Perhaps the best way to deal with these protesters would be for the local gendarmes to take them out behind the woodshed and give them a little “tune up” before escorting them off to the hoosegow.

Short answer: YES. If the left wants to jail and silence “science deniers”, then “science fraud” should also be a crime and should be silenced for good measure. It’s the law of unintended consequences.

Who should we punish? LOL! As if anyone on the Left is ever punished.

Put them in a pit where the public can urinate on them.

Play vapid Kamala speechesw 24/7 at high volume.

Make them wear MAGA hats.

Jordan Peterson: “… my observation of people who practice as scientists is that one and a hundred is an actual scientist.

Sarah Hill: “Right. I agree with that.”

https://www.youtube.com/watch?v=EzDucLhmI50
1:08:45

Watch the whole thing.

    gibbie in reply to gibbie. | October 2, 2024 at 2:31 pm

    Again. Without the typos.

    Jordan Peterson: “… my observation of people who practice as scientists is that one in a hundred is an actual scientist.”

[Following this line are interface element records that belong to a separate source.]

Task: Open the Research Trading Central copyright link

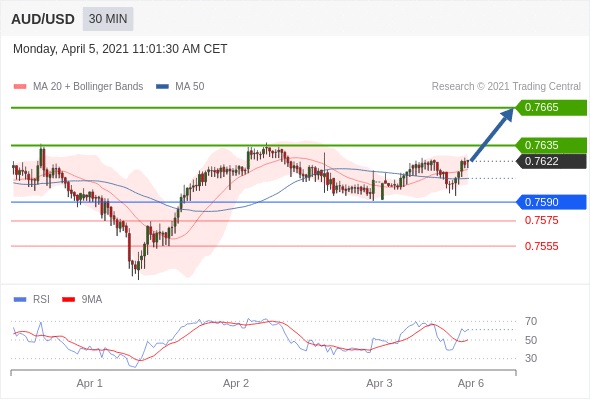Action: (x=506, y=87)
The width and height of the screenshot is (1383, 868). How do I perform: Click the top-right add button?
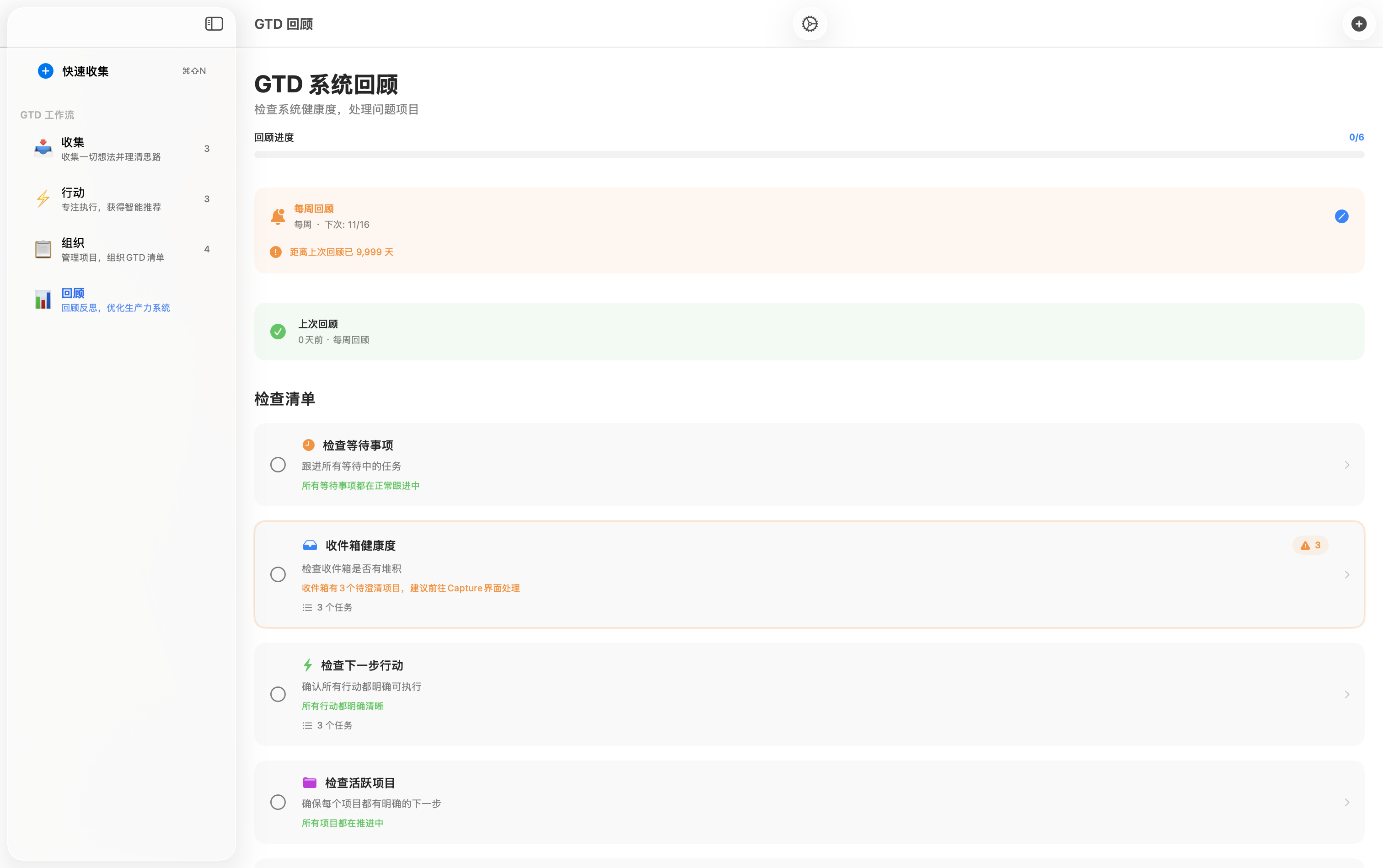click(x=1358, y=23)
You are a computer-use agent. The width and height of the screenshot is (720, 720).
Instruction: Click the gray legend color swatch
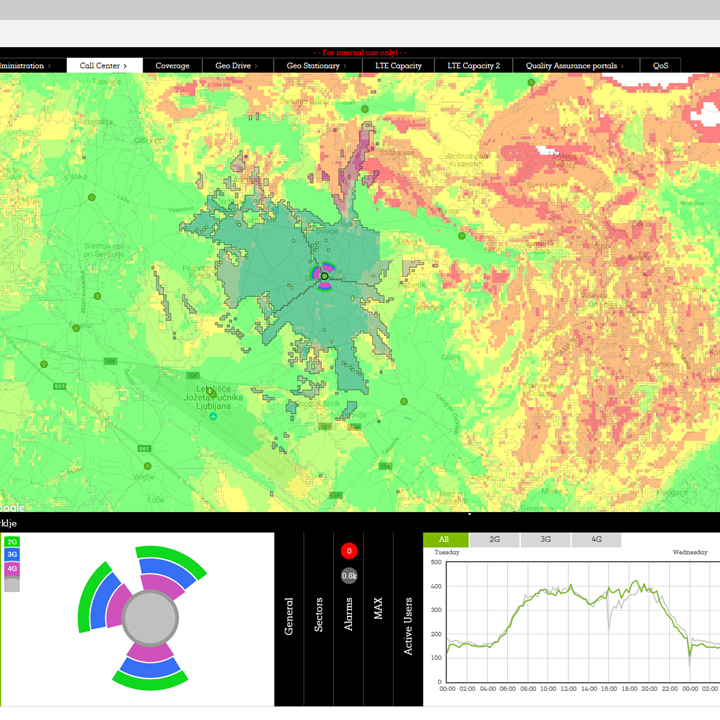[x=12, y=584]
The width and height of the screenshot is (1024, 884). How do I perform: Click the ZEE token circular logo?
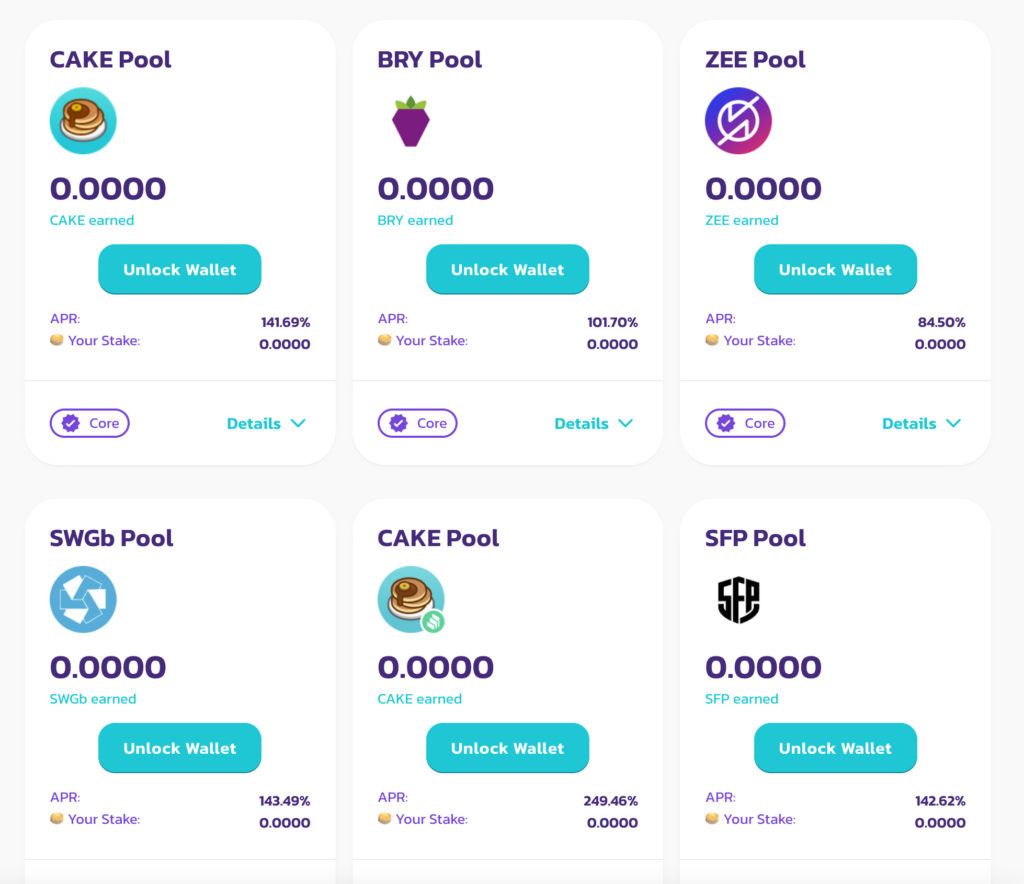[x=738, y=121]
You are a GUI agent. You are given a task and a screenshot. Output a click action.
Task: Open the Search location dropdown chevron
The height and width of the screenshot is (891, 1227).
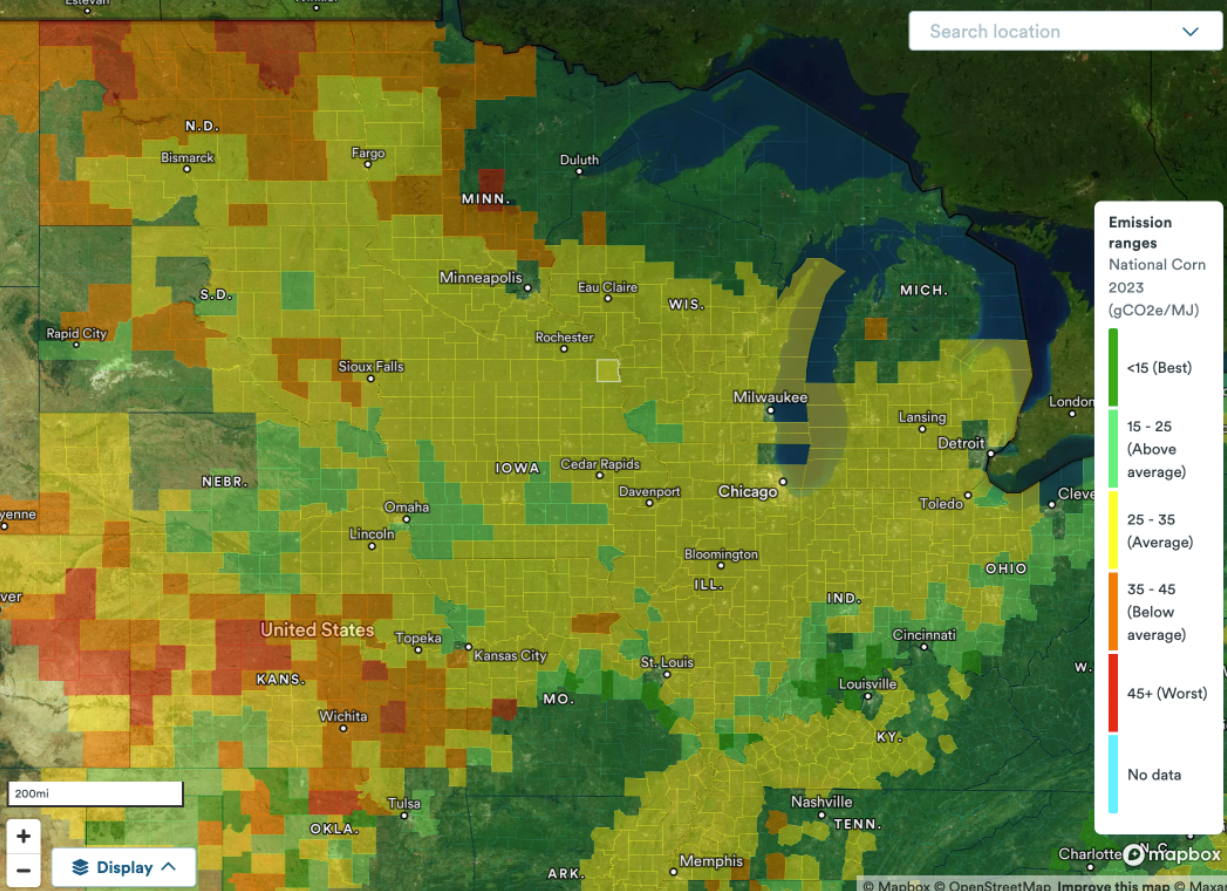coord(1190,31)
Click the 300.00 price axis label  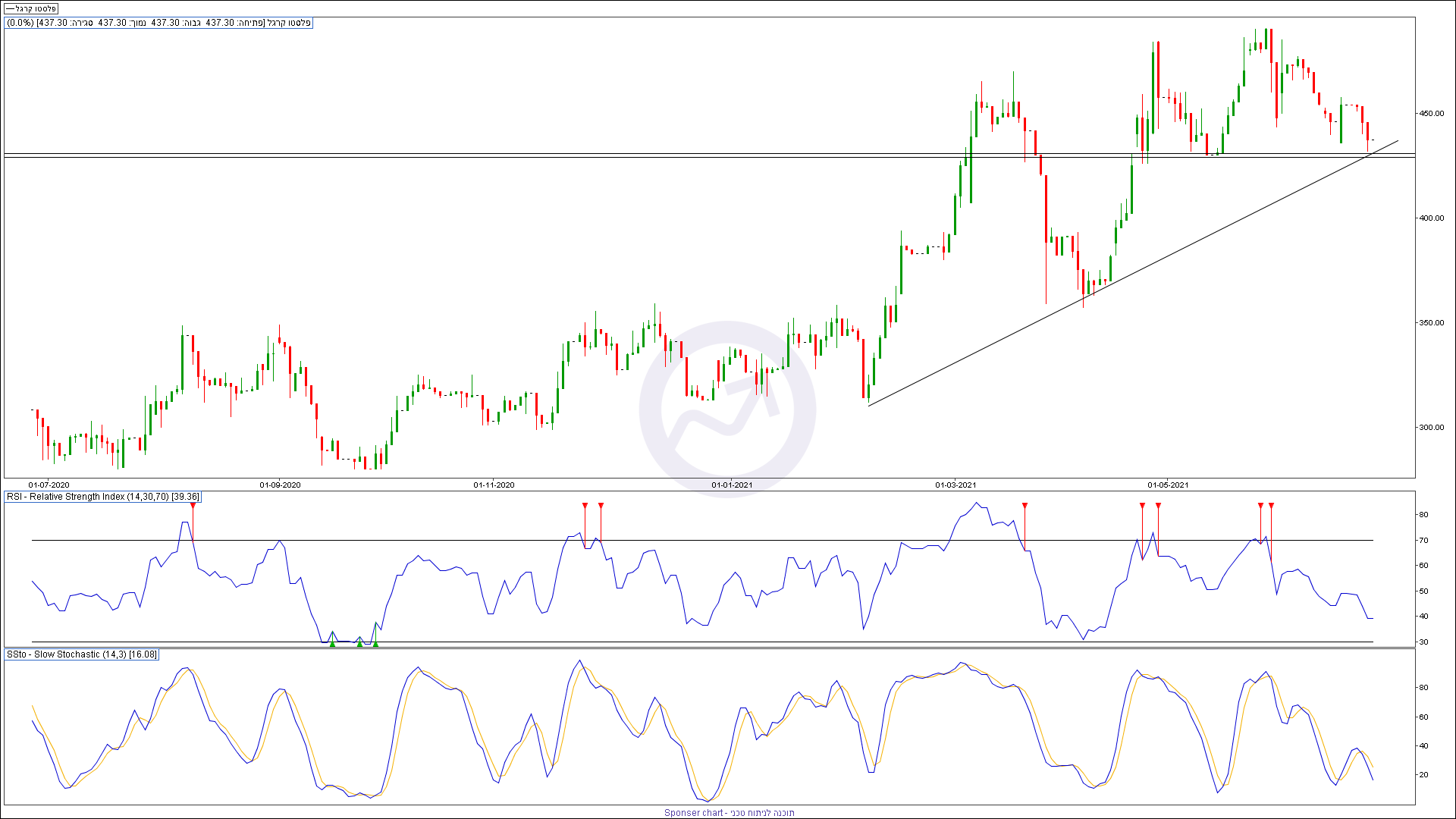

    Sarah Hill: “Right. I agree with that.”

    https://www.youtube.com/watch?v=EzDucLhmI50
    1:08:45

    Watch the whole thing.

      henrybowman in reply to gibbie. | October 2, 2024 at 4:14 pm

      Sure this is true, and there’s a reason this will never change: because you can’t make a living doing pure science. Whoever is paying you and paying your bills has an agenda and wants results that amplify their economic power. In pure science, this has always been the case. The most famous and successful scientists were funded by noble or even royal patrons. Even Leonardo DaVinci survived by designing government projects, such as his automated Royal Mint, Today, pure science is funded by government grants, which is why you can find 1,000 “scientists” who preach AGW for every honest (and poor) one.

      If you want an honest scientist, look for an independently wealthy one. Bruce Wayne. Elon Musk. James Watson. But two of the names in that group aren’t really scientists, they’re engineers, or at best “applied scientists,” who do not advance knowledge so much as achievement.

      Pure scientists are and have always been government creatures. If crap science is being performed, the root cause is crap government.

Poison minds from Cultural Marxism Seminaries

“In his recent Substack, Glenn Reynolds asks a question I think should be pondered and answered: Should we criminalize scientific fraud?”

Hell no. Stop wasting our time. Laws don’t do jackshit.
Fraud is already a crime. Just like murder. If some high-profile Asian woman gets murdered, the answer isn’t to pass another law against murdering Asian women. You already have one.
It’s gotten to the point where our elite just “pass a law” to dumbshow that they’re “earning their money doing something” when they’re doing nothing.
The time for laws is past. The time for enforcement and punishment is long overdue.
The left is already punishing people for “malinformation,” which isn’t even fraud, but inconvenient truths. When is the right going to do the hard work to swing the pendulum back?